SACRAMENTO — Amid intense lobbying from Gov. George Deukmejian's Administration, one of five moderate to conservative Democrats who are considered the swing votes in the confirmation of treasurer-nominee Rep. Daniel E. Lungren said Monday that he is strongly inclined to vote for Lungren.
Two other Democrats among the five said they remain undecided about the Long Beach Republican's nomination, but their constituent mail and telephone calls are running in Lungren's favor.
Deukmejian, meanwhile, who may need the votes of all five Democrats to get Lungren through the Democrat-controlled Senate, continued to push for his nominee even as he attended the National Governors' Assn. conference in Washington.
With a floor vote only three days away, undecided senators said they received a letter from Deukmejian seeking their support and the governor's office released letters from four prominent Democratic members of Congress praising Lungren, as well as a list of endorsements by more than 570 county supervisors, mayors and other local government officials.
The legislative showdown will conclude Thursday when both the Senate and Assembly have scheduled floor votes.

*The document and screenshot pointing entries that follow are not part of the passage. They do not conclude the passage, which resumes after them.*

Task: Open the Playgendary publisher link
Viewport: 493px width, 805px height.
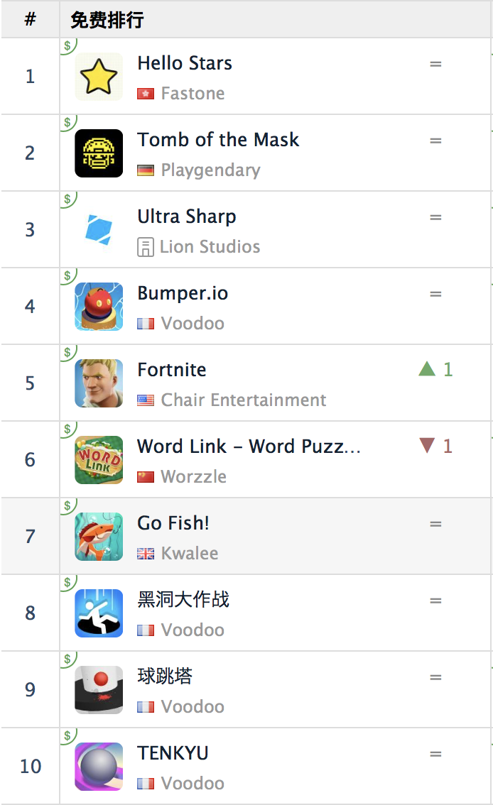Action: point(210,170)

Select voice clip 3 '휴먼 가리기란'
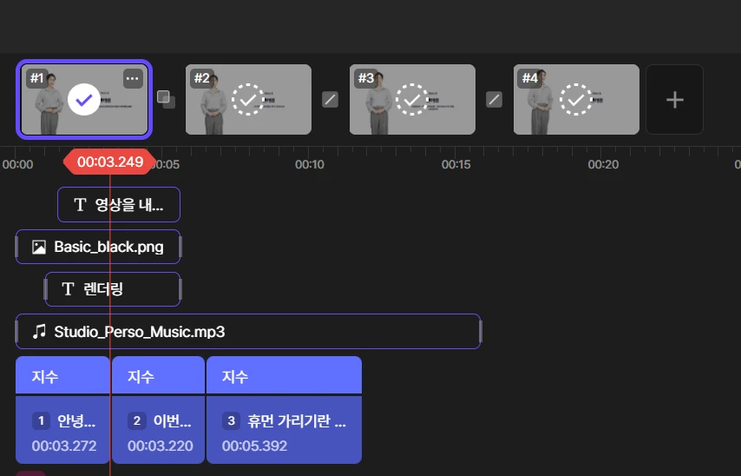284,433

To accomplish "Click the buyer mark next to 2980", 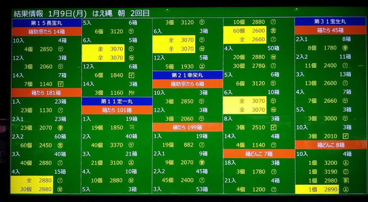I will click(345, 180).
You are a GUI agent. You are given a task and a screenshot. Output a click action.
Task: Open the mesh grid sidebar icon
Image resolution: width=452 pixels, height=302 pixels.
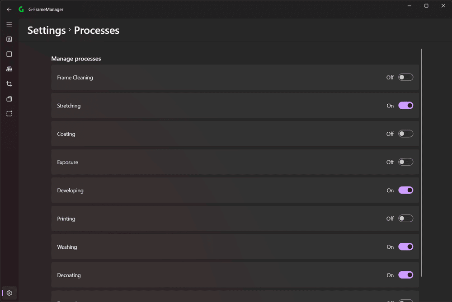point(9,69)
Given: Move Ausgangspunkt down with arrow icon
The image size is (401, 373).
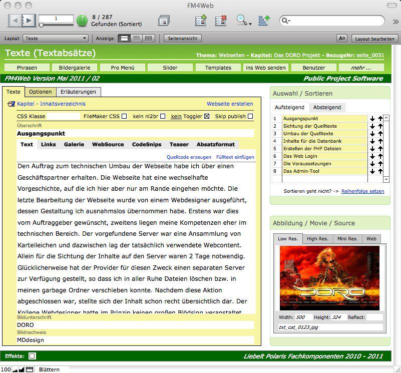Looking at the screenshot, I should pyautogui.click(x=372, y=119).
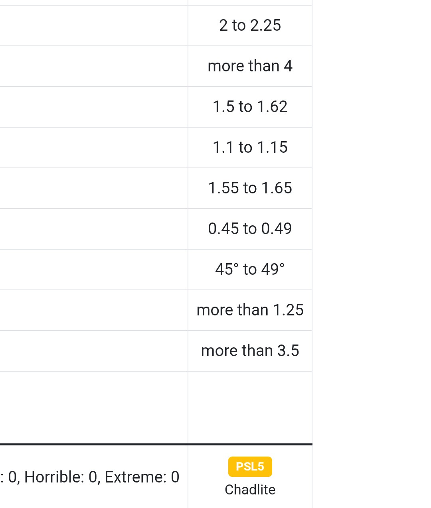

Lungren will need a majority of votes in each house for confirmation--21 in the Senate and 41 in the Assembly. But the spotlight is focused on the upper house, where Democrats are given a greater chance of defeating Lungren.
As many as 19 of the Senate's 24 Democrats already have suggested privately that they will oppose his confirmation. That means the Senate's 15 Republicans will need support from one independent and the five remaining Democrats for the necessary 21-vote majority.
One Democratic senator previously considered undecided, Joseph B. Montoya of Whittier, said in an interview Monday that he expects to vote for Lungren.
"I have seen nothing about Dan Lungren that convinces me that he is a racist," Montoya said, alluding to opponents' claims that Lungren has been insensitive to minorities. "Nor have I seen anything that convinces me he is not a man of integrity."
Furthermore, Montoya said that Democratic concerns that Lungren would use the powerful treasurer's post to establish himself as a potentially formidable gubernatorial successor to Deukmejian are misguided.
'A Ludicrous Argument'
"It's a ludicrous argument that a Dan Lungren as an extreme conservative would be more difficult to beat (in a statewide race) than a (Sen.) Ken Maddy," Montoya said. Maddy, a Fresno Republican, was another finalist for the nomination and, some believe, might be Deukmejian's second choice if Lungren is defeated.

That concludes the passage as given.